根据检测结果得到β-变形细菌的循环阈值与DNA含量的对应关系，制作标准曲线方程y＝-ax+b，其中，y为循环阈值，x为DNA浓度以10为底的对数；

(2)待测生物膜β-变形细菌的实时荧光定量PCR检测：

根据PCR反应体系测定预处理过的待测生物膜β-变形细菌样品的循环阈值，根据标准曲线得到样品中β-变形细菌DNA的浓度。

2.根据权利要求1所述的一种生物膜β-变形细菌的定量检测方法，其特征在于，第一步中步骤(1)所述的β-变形细菌标样的复苏方法如下：

将-80℃低温保存的β-变形细菌标样取出，待β-变形细菌标样达到室温后，加入LB液体培养基中，37℃恒温培养24h后，得到复苏的β-变形细菌标样。

3.根据权利要求1所述的一种生物膜β-变形细菌的定量检测方法，其特征在于，第一步中步骤(2)所述的大肠埃希氏菌感受态细胞的制备方法如下：

(a)从固体LB培养基上挑取大肠埃希氏菌的单菌落置于灭菌LB液体培养基中，37℃恒温培养后，获得新鲜大肠埃希氏菌菌液；

(b)将新鲜大肠埃希氏菌菌液在低温下高速离心，去除上清液，然后加入0℃的灭菌的氯化钙溶液，充分混匀，并于散冰中静置30min；于4℃下高速离心5min，去除上清液；在离心管中继续加入灭菌的氯化钙溶液，散冰上轻柔地摇匀，得到大肠埃希氏菌感受态细胞菌液。

4.根据权利要求1所述的一种生物膜β-变形细菌的定量检测方法，其特征在于，第一步中步骤(3)所述的将复苏的β-变形细菌标样转化入大肠埃希氏菌感受态细胞中，并加入到含有氨苄青霉素的LB液体培养基中，37℃恒温培养的具体方法如下：

(a)大肠埃希氏菌感受态细胞菌液中加入复苏的β-变形细菌标样，冰水浴30min后，40～45℃水浴热激80～90s，再冰水浴2min后加入到LB液体培养基中，混匀后37℃恒温复苏1h，得到复苏浑浊液；

(b)将复苏浑浊液离心，去除上清液，然后涂布到含氨苄青霉素的LB固体培养基上，37℃倒置LB固体培养基培养12～16h，得到β-变形细菌转化入大肠埃希氏菌后的新鲜β-变形细菌菌落产物；

(c)挑选新鲜β-变形细菌菌落产物中的单个菌落加入到含有氨苄青霉素的LB液体培养基中，37℃恒温培养14～16h。

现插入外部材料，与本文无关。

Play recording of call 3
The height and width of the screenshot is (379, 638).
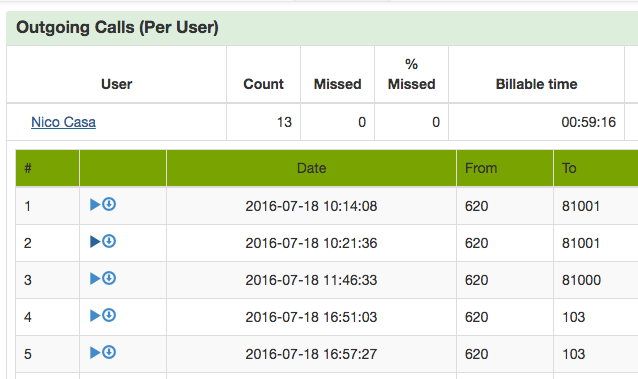(x=95, y=278)
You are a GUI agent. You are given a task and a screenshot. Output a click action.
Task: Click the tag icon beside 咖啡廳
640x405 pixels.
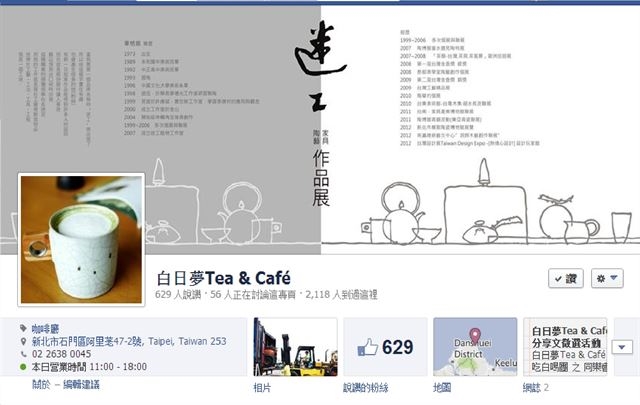click(23, 328)
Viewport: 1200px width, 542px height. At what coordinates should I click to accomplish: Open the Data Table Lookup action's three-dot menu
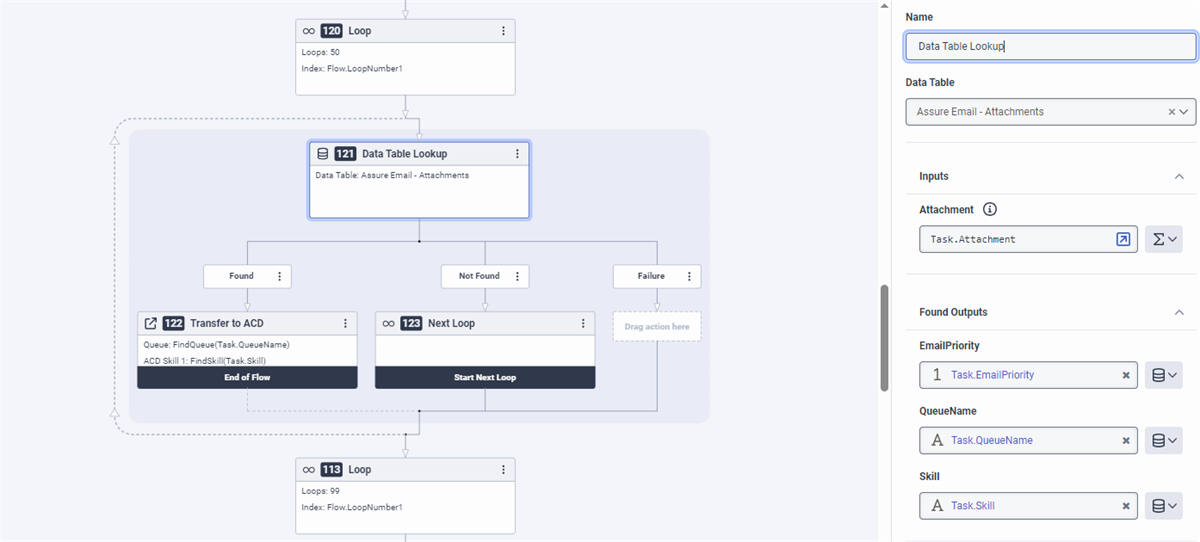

5.根据权利要求1所述的一种生物膜β-变形细菌的定量检测方法，其特征在于，第三步中步骤(1)所述的PCR反应体系共25μl，包括12.5μl市售的SYBR Green Realtime PCR Master Mix、0.5μl正向引物、0.5μl反向引物、10μl灭菌去离子水及1.5μl模板DNA，所述的模板DNA为β-变形细菌质粒稀释液或预处理过的待测生物膜β-变形细菌样品。